* GIVEN DATA *
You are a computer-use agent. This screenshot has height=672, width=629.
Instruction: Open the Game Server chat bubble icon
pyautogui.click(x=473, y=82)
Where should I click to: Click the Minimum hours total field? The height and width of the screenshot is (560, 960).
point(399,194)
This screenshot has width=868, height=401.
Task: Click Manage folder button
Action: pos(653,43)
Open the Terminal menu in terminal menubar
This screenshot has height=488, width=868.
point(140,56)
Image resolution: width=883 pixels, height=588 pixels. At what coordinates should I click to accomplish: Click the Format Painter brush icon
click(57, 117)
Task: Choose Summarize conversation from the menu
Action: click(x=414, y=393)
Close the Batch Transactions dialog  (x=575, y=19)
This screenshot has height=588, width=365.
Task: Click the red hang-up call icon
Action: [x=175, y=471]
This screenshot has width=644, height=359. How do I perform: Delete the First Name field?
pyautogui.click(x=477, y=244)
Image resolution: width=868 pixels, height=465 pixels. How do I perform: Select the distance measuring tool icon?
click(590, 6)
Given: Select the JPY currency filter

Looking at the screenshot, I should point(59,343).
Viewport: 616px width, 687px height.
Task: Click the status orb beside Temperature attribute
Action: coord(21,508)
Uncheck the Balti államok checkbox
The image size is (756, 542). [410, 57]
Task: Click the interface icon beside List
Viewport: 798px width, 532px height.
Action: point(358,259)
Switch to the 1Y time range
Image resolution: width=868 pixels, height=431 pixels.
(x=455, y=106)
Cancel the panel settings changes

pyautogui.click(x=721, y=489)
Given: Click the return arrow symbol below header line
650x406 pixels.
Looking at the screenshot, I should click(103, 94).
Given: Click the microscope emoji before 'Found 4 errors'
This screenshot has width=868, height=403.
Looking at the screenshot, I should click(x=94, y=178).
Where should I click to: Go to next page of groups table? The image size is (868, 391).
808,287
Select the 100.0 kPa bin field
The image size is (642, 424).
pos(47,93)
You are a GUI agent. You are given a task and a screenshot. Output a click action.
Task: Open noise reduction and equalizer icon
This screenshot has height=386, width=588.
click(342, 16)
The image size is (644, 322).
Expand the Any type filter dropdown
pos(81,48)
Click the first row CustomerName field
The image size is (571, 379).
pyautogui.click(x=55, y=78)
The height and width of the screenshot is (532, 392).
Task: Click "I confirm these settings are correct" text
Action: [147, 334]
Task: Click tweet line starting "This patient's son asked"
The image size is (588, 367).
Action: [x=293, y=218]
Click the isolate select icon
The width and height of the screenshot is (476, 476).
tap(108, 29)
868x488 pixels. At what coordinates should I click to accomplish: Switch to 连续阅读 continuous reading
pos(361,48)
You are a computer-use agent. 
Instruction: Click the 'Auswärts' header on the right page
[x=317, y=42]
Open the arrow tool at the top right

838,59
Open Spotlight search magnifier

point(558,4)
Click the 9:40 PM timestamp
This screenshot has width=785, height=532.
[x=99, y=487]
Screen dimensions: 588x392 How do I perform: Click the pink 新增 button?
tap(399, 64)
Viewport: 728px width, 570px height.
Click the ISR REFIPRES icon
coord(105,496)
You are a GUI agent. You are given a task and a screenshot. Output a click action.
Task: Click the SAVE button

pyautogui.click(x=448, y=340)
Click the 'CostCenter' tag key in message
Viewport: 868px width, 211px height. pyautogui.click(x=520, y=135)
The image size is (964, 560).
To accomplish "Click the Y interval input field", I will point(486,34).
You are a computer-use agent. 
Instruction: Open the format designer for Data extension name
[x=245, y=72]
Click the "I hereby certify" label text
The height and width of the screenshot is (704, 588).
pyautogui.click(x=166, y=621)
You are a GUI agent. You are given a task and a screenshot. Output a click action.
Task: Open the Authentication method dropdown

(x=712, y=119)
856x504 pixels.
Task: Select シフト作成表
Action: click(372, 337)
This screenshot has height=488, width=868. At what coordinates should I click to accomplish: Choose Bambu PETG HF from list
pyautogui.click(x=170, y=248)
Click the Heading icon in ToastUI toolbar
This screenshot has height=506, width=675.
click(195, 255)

* THE PROBLEM *
All the entries above need to be reproduced exactly.

* RESPONSE BELOW *
You are a computer-use agent. This screenshot has height=672, width=629.
Instruction: Open the Game Server chat bubble icon
pyautogui.click(x=473, y=82)
Where should I click to: Click the Minimum hours total field? The height and width of the screenshot is (560, 960).
point(399,194)
This screenshot has width=868, height=401.
Task: Click Manage folder button
Action: pos(653,43)
Open the Terminal menu in terminal menubar
This screenshot has height=488, width=868.
point(140,56)
Image resolution: width=883 pixels, height=588 pixels. At what coordinates should I click to accomplish: Click the Format Painter brush icon
click(57, 117)
Task: Choose Summarize conversation from the menu
Action: click(x=414, y=393)
Close the Batch Transactions dialog  (x=575, y=19)
This screenshot has height=588, width=365.
Task: Click the red hang-up call icon
Action: [x=175, y=471]
This screenshot has width=644, height=359. How do I perform: Delete the First Name field?
pyautogui.click(x=477, y=244)
Image resolution: width=868 pixels, height=465 pixels. How do I perform: Select the distance measuring tool icon?
click(590, 6)
Given: Select the JPY currency filter

Looking at the screenshot, I should point(59,343).
Viewport: 616px width, 687px height.
Task: Click the status orb beside Temperature attribute
Action: coord(21,508)
Uncheck the Balti államok checkbox
The image size is (756, 542). [410, 57]
Task: Click the interface icon beside List
Viewport: 798px width, 532px height.
Action: point(358,259)
Switch to the 1Y time range
Image resolution: width=868 pixels, height=431 pixels.
(x=455, y=106)
Cancel the panel settings changes

pyautogui.click(x=721, y=489)
Given: Click the return arrow symbol below header line
650x406 pixels.
Looking at the screenshot, I should click(103, 94).
Given: Click the microscope emoji before 'Found 4 errors'
This screenshot has width=868, height=403.
Looking at the screenshot, I should click(x=94, y=178).
Where should I click to: Go to next page of groups table? The image size is (868, 391).
808,287
Select the 100.0 kPa bin field
The image size is (642, 424).
pos(47,93)
You are a GUI agent. You are given a task and a screenshot. Output a click action.
Task: Open noise reduction and equalizer icon
This screenshot has height=386, width=588.
click(342, 16)
The image size is (644, 322).
Expand the Any type filter dropdown
pos(81,48)
Click the first row CustomerName field
The image size is (571, 379).
pyautogui.click(x=55, y=78)
The height and width of the screenshot is (532, 392).
Task: Click "I confirm these settings are correct" text
Action: [147, 334]
Task: Click tweet line starting "This patient's son asked"
The image size is (588, 367).
Action: [x=293, y=218]
Click the isolate select icon
The width and height of the screenshot is (476, 476).
tap(108, 29)
868x488 pixels. At what coordinates should I click to accomplish: Switch to 连续阅读 continuous reading
pos(361,48)
You are a computer-use agent. 
Instruction: Click the 'Auswärts' header on the right page
[x=317, y=42]
Open the arrow tool at the top right

838,59
Open Spotlight search magnifier

point(558,4)
Click the 9:40 PM timestamp
This screenshot has width=785, height=532.
[x=99, y=487]
Screen dimensions: 588x392 How do I perform: Click the pink 新增 button?
tap(399, 64)
Viewport: 728px width, 570px height.
Click the ISR REFIPRES icon
coord(105,496)
You are a GUI agent. You are given a task and a screenshot. Output a click action.
Task: Click the SAVE button

pyautogui.click(x=448, y=340)
Click the 'CostCenter' tag key in message
Viewport: 868px width, 211px height. pyautogui.click(x=520, y=135)
The image size is (964, 560).
To accomplish "Click the Y interval input field", I will point(486,34).
You are a computer-use agent. 
Instruction: Open the format designer for Data extension name
[x=245, y=72]
Click the "I hereby certify" label text
The height and width of the screenshot is (704, 588).
pyautogui.click(x=166, y=621)
You are a GUI agent. You are given a task and a screenshot. Output a click action.
Task: Open the Authentication method dropdown

(x=712, y=119)
856x504 pixels.
Task: Select シフト作成表
Action: click(372, 337)
This screenshot has height=488, width=868. At what coordinates should I click to accomplish: Choose Bambu PETG HF from list
pyautogui.click(x=170, y=248)
Click the Heading icon in ToastUI toolbar
This screenshot has height=506, width=675.
click(195, 255)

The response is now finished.